:: Data in this exercise ::

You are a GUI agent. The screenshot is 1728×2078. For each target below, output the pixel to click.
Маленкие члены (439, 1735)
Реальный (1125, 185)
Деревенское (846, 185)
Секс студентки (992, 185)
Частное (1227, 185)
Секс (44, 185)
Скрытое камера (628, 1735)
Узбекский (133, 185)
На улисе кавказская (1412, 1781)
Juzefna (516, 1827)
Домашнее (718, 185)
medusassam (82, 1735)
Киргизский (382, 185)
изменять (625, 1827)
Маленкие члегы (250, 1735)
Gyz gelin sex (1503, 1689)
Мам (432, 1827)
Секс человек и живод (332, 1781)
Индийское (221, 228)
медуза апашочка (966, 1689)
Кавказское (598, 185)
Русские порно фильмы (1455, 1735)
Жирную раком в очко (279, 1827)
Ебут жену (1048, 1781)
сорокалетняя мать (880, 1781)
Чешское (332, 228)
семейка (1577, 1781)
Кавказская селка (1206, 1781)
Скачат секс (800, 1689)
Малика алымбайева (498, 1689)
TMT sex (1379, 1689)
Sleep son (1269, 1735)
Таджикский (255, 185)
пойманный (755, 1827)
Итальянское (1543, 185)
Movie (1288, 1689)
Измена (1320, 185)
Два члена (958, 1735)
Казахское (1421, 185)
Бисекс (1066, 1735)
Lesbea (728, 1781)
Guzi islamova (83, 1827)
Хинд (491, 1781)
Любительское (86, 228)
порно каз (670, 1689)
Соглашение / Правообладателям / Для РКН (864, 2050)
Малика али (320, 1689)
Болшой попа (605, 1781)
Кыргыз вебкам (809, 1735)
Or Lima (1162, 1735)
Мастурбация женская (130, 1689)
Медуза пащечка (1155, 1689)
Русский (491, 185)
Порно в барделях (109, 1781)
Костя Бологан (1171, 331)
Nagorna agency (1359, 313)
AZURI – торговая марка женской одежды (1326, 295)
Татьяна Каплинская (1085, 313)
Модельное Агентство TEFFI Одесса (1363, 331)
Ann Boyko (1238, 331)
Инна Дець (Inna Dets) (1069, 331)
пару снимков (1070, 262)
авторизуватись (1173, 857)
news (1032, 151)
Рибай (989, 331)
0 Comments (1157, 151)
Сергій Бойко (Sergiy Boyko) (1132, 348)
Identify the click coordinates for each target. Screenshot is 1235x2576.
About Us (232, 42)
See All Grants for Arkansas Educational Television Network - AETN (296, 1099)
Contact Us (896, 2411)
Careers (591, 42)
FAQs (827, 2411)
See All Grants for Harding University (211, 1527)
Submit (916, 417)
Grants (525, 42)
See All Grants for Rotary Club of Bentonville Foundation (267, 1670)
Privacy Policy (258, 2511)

:::

_Work item:_ Exactly as written, set down all of the material.

_The answer:_
You are a GUI agent. The screenshot is 1728×2078. For each target below, output the pixel to click.
Маленкие члены (439, 1735)
Реальный (1125, 185)
Деревенское (846, 185)
Секс студентки (992, 185)
Частное (1227, 185)
Секс (44, 185)
Скрытое камера (628, 1735)
Узбекский (133, 185)
На улисе кавказская (1412, 1781)
Juzefna (516, 1827)
Домашнее (718, 185)
medusassam (82, 1735)
Киргизский (382, 185)
изменять (625, 1827)
Маленкие члегы (250, 1735)
Gyz gelin sex (1503, 1689)
Мам (432, 1827)
Секс человек и живод (332, 1781)
Индийское (221, 228)
медуза апашочка (966, 1689)
Кавказское (598, 185)
Русские порно фильмы (1455, 1735)
Жирную раком в очко (279, 1827)
Ебут жену (1048, 1781)
сорокалетняя мать (880, 1781)
Чешское (332, 228)
семейка (1577, 1781)
Кавказская селка (1206, 1781)
Скачат секс (800, 1689)
Малика алымбайева (498, 1689)
TMT sex (1379, 1689)
Sleep son (1269, 1735)
Таджикский (255, 185)
пойманный (755, 1827)
Итальянское (1543, 185)
Movie (1288, 1689)
Измена (1320, 185)
Два члена (958, 1735)
Казахское (1421, 185)
Бисекс (1066, 1735)
Lesbea (728, 1781)
Guzi islamova (83, 1827)
Хинд (491, 1781)
Любительское (86, 228)
порно каз (670, 1689)
Соглашение / Правообладателям / Для РКН (864, 2050)
Малика али (320, 1689)
Болшой попа (605, 1781)
Кыргыз вебкам (809, 1735)
Or Lima (1162, 1735)
Мастурбация женская (130, 1689)
Медуза пащечка (1155, 1689)
Русский (491, 185)
Порно в барделях (109, 1781)
Костя Бологан (1171, 331)
Nagorna agency (1359, 313)
AZURI – торговая марка женской одежды (1326, 295)
Татьяна Каплинская (1085, 313)
Модельное Агентство TEFFI Одесса (1363, 331)
Ann Boyko (1238, 331)
Инна Дець (Inna Dets) (1069, 331)
пару снимков (1070, 262)
авторизуватись (1173, 857)
news (1032, 151)
Рибай (989, 331)
0 Comments (1157, 151)
Сергій Бойко (Sergiy Boyko) (1132, 348)
Identify the click coordinates for each target. Screenshot is 1235x2576.
About Us (232, 42)
See All Grants for Arkansas Educational Television Network - AETN (296, 1099)
Contact Us (896, 2411)
Careers (591, 42)
FAQs (827, 2411)
See All Grants for Harding University (211, 1527)
Submit (916, 417)
Grants (525, 42)
See All Grants for Rotary Club of Bentonville Foundation (267, 1670)
Privacy Policy (258, 2511)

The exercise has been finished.